▸ **ÉNONCÉ**
Recopiez à l'identique le passage du texte sur la rupture entre Paul McCartney et Michael Jackson, en commençant à "1985 : la rupture" et en terminant à "stars est consommée.".

En 1982, l'ancien Beatles sort "The girl is mine" avec Michael Jackson, qui termine l'année en troisième position du classement Billboard Hot 100. Les deux stars s'entendent à merveille et décident de renouveler l'expérience. En 1983, ils enregistrent "Say, Say, Say", qui restera en tête du Billboard Hot 100 jusqu'à la fin de l'année. Paul McCartney se confie alors à celui qu'il voit comme son "petit frère".
Je lui ai dit : 'Pense à te lancer dans l'édition musicale'", a-t-il raconté. "Il m'a regardé, je croyais qu'il plaisantait, et il m'a dit : 'Je vais acheter tes chansons.'"
1985 : la rupture avec Michael Jackson
En 1985, l'avocat de Michael Jackson, John Branca, apprend à son client que le nouveau propriétaire d'ATV, le riche Australien Robert Holmes, souhaite vendre. Le chanteur de "Thriller" va alors aligner 47,5 millions de dollars (John Branca avait évalué le catalogue à 39 millions).
Paul McCartney se sent trahi. Il tente de négocier avec Michael Jackson, en vain. Selon l'ex-Beatles, le nouveau propriétaire d'ATV ignore ses lettres et ses appels. Il lui aurait simplement déclaré :
Oh Paul, c'est juste du business."
La rupture entre les deux stars est consommée.

▸ **DONNÉES SOURCES**

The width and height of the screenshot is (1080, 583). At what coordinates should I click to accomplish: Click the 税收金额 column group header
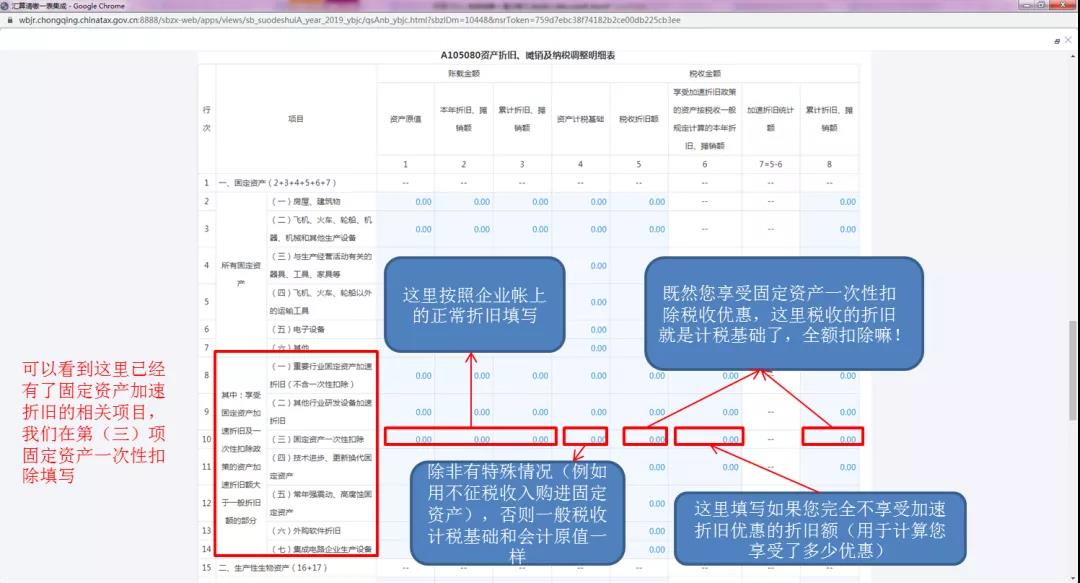tap(705, 74)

▸ **RÉPONSE RÉDIGÉE**
1985 : la rupture avec Michael Jackson
En 1985, l'avocat de Michael Jackson, John Branca, apprend à son client que le nouveau propriétaire d'ATV, le riche Australien Robert Holmes, souhaite vendre. Le chanteur de "Thriller" va alors aligner 47,5 millions de dollars (John Branca avait évalué le catalogue à 39 millions).
Paul McCartney se sent trahi. Il tente de négocier avec Michael Jackson, en vain. Selon l'ex-Beatles, le nouveau propriétaire d'ATV ignore ses lettres et ses appels. Il lui aurait simplement déclaré :
Oh Paul, c'est juste du business."
La rupture entre les deux stars est consommée.